# WORK INSTRUCTION:
Repeat word for word everything from the line containing "Given: Click the" to the end of the listing, first and last lines included, and only that.

# EXERCISE MATERIAL:

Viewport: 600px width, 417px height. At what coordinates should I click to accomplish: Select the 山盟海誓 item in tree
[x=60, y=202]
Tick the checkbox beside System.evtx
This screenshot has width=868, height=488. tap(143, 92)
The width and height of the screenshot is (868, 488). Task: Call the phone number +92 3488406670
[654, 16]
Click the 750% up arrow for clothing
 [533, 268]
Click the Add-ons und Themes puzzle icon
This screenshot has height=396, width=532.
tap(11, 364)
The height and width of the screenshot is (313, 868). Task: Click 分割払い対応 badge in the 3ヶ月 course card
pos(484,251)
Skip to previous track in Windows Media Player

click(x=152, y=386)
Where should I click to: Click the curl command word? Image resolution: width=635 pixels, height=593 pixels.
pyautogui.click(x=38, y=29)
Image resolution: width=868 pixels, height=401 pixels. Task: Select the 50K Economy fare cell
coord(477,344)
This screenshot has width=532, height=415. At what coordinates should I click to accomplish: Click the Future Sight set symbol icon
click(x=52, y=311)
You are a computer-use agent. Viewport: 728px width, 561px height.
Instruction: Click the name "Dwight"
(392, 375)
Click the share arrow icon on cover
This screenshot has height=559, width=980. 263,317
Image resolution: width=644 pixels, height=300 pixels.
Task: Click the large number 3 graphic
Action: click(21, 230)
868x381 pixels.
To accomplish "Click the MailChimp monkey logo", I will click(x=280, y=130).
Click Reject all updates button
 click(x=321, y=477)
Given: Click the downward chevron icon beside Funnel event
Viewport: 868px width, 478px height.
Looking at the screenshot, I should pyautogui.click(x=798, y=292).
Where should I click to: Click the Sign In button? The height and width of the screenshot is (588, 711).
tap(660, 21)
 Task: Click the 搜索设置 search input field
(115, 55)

# OUTPUT FOR THIS TASK:
Given: Click the downward chevron icon beside Funnel event
Viewport: 868px width, 478px height.
Looking at the screenshot, I should pyautogui.click(x=798, y=292).
Where should I click to: Click the Sign In button? The height and width of the screenshot is (588, 711).
tap(660, 21)
 Task: Click the 搜索设置 search input field
(115, 55)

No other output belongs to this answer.